BP reported donating more than $3 million to Alaska community organizations in 2017, with its employees supporting hundreds of education and community groups and youth teams. Baldino said the 2018 figure was $4 million.

The company has had rough spots. In 2011, BP’s Alaska subsidiary agreed to pay a $25 million penalty after a spill five years earlier of crude oil from BP pipelines on the North Slope.

State Sen. Bill Wielechowski, an Anchorage Democrat, acknowledged BP’s contributions but also said the company has looked out for its corporate interests. He said BP has been in “harvest mode” at the aging Prudhoe Bay and hasn’t explored on the North Slope for years.

“I don’t wish them any ill will at all but the reality is, they have a different business model and Alaska just doesn’t fit in their model right now,” he said.

BP said its planned sale was part of an effort to divest $10 billion in assets this year and next. The sale to Hilcorp was valued at $5.6 billion.

Kara Moriarty, president and CEO of the Alaska Oil and Gas Association, said there are unknowns, including what will happen with employees.

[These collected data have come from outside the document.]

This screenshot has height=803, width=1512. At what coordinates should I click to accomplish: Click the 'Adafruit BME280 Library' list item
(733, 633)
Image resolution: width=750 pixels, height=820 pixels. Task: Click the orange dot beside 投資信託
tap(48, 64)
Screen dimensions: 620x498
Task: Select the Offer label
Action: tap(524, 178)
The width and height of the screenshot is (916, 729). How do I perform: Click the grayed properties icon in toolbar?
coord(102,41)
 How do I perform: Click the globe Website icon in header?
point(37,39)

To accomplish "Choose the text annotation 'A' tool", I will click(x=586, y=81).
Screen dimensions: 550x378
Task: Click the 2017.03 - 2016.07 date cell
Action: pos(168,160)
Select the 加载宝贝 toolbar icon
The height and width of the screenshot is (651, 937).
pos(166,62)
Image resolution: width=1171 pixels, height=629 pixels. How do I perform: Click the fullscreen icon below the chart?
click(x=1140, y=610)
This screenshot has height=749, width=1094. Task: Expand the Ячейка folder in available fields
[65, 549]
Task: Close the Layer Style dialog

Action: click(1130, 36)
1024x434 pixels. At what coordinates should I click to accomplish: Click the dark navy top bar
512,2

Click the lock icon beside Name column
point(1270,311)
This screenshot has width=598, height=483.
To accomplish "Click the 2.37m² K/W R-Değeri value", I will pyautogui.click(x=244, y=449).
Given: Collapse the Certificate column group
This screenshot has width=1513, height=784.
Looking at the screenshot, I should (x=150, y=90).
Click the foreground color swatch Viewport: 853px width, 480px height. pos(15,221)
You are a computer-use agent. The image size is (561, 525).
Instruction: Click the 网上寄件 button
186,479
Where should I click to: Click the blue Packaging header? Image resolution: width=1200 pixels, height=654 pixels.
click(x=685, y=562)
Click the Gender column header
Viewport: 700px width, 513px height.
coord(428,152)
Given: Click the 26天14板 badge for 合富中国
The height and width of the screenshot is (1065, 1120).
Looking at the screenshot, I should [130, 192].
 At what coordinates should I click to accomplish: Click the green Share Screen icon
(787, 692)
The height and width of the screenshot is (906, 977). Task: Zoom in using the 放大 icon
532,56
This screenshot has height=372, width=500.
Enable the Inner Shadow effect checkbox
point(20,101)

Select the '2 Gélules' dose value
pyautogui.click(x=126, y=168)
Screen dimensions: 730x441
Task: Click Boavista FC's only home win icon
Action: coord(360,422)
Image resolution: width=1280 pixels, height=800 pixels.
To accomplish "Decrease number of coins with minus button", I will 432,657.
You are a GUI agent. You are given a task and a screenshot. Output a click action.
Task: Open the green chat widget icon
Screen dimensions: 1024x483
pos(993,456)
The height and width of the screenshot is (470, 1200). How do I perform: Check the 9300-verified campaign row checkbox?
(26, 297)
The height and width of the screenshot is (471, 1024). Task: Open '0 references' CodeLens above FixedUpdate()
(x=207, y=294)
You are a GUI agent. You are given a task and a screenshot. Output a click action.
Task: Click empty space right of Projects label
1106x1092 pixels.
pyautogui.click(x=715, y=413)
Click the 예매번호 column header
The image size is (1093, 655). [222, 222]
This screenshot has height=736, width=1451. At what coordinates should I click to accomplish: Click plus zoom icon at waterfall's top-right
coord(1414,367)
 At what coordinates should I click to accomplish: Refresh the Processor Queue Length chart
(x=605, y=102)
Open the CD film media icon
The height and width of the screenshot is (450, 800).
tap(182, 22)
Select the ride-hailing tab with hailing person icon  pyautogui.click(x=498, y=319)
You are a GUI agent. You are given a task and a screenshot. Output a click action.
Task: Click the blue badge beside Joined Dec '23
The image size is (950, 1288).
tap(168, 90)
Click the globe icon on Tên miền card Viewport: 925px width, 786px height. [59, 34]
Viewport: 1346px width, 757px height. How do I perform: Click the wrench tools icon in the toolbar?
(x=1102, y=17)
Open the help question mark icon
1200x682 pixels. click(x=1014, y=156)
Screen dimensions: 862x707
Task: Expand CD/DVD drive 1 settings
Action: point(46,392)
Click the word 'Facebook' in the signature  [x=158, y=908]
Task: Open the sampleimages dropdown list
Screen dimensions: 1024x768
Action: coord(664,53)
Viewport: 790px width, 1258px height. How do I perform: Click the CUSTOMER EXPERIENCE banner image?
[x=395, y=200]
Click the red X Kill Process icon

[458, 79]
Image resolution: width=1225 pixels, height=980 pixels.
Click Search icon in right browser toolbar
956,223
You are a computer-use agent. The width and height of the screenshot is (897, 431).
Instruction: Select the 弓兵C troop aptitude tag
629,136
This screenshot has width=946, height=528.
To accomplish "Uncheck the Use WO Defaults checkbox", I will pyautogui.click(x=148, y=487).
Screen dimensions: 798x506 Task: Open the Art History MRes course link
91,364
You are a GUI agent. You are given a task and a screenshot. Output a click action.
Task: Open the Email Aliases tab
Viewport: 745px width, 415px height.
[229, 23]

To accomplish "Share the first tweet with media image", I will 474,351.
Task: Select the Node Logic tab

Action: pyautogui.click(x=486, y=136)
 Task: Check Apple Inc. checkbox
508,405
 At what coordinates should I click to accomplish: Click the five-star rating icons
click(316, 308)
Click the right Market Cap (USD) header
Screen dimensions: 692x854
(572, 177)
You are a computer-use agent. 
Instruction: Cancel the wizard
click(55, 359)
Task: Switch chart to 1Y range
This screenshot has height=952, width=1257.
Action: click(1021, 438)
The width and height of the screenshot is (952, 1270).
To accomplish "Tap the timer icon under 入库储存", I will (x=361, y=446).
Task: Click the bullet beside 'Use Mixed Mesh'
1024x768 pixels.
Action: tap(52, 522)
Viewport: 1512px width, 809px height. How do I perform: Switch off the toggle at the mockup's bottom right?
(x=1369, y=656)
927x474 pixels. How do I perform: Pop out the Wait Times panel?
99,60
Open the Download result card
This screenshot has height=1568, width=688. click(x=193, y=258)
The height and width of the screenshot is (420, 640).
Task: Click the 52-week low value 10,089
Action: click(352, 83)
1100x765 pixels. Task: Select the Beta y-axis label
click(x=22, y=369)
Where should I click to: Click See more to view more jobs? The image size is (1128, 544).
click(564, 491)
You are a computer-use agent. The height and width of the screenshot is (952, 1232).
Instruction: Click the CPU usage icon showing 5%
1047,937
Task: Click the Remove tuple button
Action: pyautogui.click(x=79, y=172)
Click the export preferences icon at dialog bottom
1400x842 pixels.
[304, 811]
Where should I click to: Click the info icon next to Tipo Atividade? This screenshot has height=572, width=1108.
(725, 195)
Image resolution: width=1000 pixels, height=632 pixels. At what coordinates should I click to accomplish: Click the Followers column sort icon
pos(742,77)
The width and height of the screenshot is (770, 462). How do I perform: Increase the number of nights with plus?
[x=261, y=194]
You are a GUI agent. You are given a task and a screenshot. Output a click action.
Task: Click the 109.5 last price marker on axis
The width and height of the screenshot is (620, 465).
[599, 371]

“We don’t know what’s going to happen to corporate contributions. But we do know that both companies have demonstrated commitment in the past, and I have no doubt that’s going to continue,” she said.

Hilcorp spokesman Justin Furnace said plans for the BP workforce “will develop as we determine how we will integrate the acquisition into Hilcorp’s existing operations.”

By email Wednesday, he said giving back is important to Hilcorp and its employees, citing volunteerism, sponsoring Future Leaders of America scholarships and employee dollars and company-matched funds supporting Alaska charities.

Lisa Parady, executive director of the Alaska Association of Secondary School Principals, said BP for years has been generous in providing student scholarships through a partnership with her organization.

She said she’s hopeful Hilcorp will consider programs BP has supported “that have a significant impact on the lives of our students, and certainly we’ll be reaching out to them to ask them to consider continuing with this program.”